**What is required:** Give again only what runs from the line with "Image resolution: width=886" to the final line of the entries below, exactly as written and without pictures.

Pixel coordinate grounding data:
***

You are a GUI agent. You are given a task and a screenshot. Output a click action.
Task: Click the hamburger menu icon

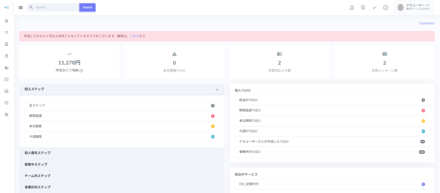point(21,7)
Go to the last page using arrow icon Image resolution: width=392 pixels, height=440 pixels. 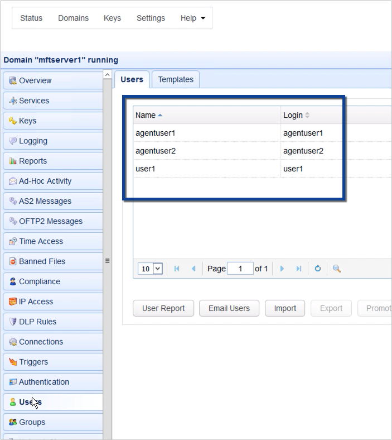point(299,269)
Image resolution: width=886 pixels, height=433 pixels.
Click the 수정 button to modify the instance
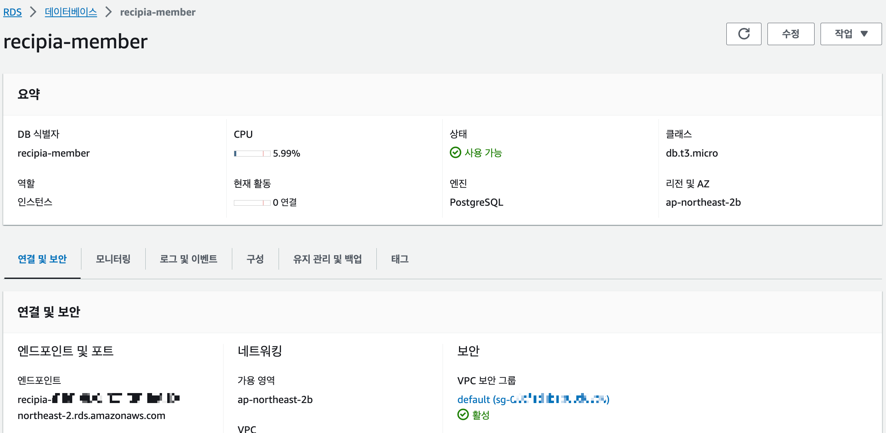click(x=790, y=34)
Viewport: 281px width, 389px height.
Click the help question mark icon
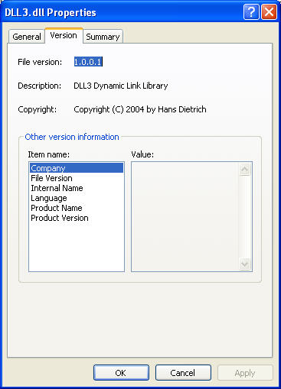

***

**Task response:**
Image resolution: width=886 pixels, height=433 pixels.
Click the 수정 button to modify the instance
click(x=790, y=34)
Viewport: 281px width, 389px height.
Click the help question mark icon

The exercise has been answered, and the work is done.